------ SUPPLIED ENTRIES
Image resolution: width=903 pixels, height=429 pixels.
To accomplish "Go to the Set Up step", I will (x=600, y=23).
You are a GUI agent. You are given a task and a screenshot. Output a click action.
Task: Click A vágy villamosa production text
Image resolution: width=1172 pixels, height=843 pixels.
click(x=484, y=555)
------------
------ SUPPLIED ENTRIES
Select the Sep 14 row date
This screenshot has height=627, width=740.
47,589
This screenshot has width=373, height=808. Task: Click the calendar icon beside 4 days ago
------------
INSTRUCTIONS FOR THE TASK
Put everything in the listing from the line containing "Select the Sep 14 row date" down to the line containing "This screenshot has width=373, height=808." into a Markdown table with the columns Row and Line. Leave out any blank lines.

RESPONSE
| Row | Line |
|---|---|
| 1 | Select the Sep 14 row date |
| 2 | This screenshot has height=627, width=740. |
| 3 | 47,589 |
| 4 | This screenshot has width=373, height=808. Task: Click the calendar icon beside 4 days ago |